I'm so sorry again for going on so long. I know it's pieced together and half probly doesn't make no sence . I really needed to get it off my chest. I feel alittle mental break down coming on. and sorry for all the miss spelled.
Wow hun. I am so sorry all this is happening and it seems to all be happening at once. I hope some of the other ladies here can offer better advice than I might be able to. but I am going to try my best. I was in a controling relationship although I was in HS I really thought he was the one etc. But when I got a job he started calling there demanding to know who I was with etc. I had had enough and I left. Although your situation is a little different since you are having a child. But I would look into all your options. You do not have to stay with him if you do not want to. I know things are hard right now but once you hit the bottom things can only go up from there. Why would you get fired from your job because of a pregnancy? Jobs can not simply fire someone because they are pregnant its against the law. I really hope you stay with us here. Like I said I really dont have expereince in this type of situation so I am sorry Im not of more help. I know some of the other ladies here have been in similar situations so I really hope they offer you some great advice! Congrats on your pregnancy as well and welcome to unplanned pregnancy.
Just remember you are strong and that as much as you want to help him - he & his DD are not your responsiblity. Believe me I know it's hard to take a stance like that but you need to for your own sanity and your children.

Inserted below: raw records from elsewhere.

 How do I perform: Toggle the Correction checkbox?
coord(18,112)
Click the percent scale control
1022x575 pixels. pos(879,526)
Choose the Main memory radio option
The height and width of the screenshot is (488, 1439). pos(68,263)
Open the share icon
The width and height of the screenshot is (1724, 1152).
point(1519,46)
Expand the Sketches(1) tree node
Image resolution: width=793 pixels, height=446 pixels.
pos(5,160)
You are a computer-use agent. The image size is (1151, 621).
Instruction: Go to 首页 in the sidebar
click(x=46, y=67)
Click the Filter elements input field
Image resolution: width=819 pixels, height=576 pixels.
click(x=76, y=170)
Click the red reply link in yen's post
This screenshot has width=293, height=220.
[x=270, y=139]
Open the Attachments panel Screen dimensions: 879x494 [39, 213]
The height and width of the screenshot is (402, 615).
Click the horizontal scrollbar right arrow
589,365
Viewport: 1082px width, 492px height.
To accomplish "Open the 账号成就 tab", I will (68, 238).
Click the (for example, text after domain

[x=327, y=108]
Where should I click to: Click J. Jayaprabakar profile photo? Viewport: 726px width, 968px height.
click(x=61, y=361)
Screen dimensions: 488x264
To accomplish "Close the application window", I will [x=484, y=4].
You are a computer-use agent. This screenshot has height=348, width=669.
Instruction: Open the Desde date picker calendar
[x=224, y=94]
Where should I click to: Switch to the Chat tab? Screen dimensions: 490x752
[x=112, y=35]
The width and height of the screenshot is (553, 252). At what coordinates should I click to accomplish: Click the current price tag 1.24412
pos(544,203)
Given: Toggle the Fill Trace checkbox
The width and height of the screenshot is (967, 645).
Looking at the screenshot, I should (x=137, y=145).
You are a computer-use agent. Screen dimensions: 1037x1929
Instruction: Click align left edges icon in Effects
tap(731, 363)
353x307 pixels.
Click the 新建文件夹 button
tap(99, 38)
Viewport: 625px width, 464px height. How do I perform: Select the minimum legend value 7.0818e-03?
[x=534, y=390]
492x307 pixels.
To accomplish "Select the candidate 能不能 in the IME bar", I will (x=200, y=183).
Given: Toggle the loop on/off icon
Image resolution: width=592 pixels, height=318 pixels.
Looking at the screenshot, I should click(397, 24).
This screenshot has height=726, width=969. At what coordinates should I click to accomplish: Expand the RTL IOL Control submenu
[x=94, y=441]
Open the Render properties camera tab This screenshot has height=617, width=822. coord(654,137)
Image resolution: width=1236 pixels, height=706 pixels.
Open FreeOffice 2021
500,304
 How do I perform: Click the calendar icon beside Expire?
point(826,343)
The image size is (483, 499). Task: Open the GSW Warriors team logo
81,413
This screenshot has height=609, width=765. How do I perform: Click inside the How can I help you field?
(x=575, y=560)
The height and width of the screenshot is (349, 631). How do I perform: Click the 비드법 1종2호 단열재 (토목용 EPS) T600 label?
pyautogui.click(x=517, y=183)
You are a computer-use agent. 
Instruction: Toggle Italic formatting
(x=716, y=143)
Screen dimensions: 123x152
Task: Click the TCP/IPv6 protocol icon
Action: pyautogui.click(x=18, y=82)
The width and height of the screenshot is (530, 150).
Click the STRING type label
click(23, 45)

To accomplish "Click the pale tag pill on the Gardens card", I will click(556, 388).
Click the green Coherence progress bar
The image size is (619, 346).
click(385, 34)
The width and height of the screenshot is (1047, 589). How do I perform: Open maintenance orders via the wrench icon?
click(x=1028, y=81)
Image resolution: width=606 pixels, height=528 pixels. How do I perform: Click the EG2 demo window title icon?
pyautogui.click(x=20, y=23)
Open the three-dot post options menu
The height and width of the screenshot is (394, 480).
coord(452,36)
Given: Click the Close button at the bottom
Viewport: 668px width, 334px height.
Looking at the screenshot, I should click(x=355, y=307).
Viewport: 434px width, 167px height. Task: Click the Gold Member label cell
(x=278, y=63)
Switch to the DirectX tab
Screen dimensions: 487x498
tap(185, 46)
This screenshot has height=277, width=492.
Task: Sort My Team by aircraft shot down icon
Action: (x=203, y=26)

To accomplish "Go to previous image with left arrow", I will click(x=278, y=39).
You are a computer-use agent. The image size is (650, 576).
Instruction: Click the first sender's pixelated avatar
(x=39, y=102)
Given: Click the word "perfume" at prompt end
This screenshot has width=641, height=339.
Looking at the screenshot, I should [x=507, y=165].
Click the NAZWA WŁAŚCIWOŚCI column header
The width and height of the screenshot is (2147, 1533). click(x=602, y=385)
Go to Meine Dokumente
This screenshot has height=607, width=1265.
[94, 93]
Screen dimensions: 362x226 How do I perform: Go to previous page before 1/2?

You poor doll, I feel so much for you and what you're going through. You're definately right, too much for one person.
In regards to your ex husband, only he can fix himself. Maybe you should go to a Narcotics Anonymous meeting or group in your area. You will meet other family members of people who abuse drugs and have someone to talk to in regards to all that. I've been to one because of my brother, I found I was enabling him and I was able to learn a lot about shutting off and knowing all this stuff.
In regards to your BF, I can't tell you anything or give you any advise because I think you already know what you need to hear.
Be strong and remember what does not kill us makes us stronger. Well done to you and keep going.
I see many similarities in your relationship to how mine has been...nearly a decade! I know it is difficult honey. I can't say what you should do, as I am trying to sort through my own mess....but rest assured you have support love!
And believe you me, I know about the depression and anxiety disorder...I spent a week in the psych ward behind it earlier this year, making that my third? nervous breakdown...I am TERRIFIED for my baby and the PPD. I am doing the best I can and will be back in therapy soon. Try to get into some kind of therapy if you can, but don't dare do it alone. In the meantime, I rely on his/my family to give me strength and sanity.
Think about the little blessing inside you doll. That has given me a great deal of strength and clarity.
Daddy was white as a ghost when he saw my little heart beating and that's hard to do!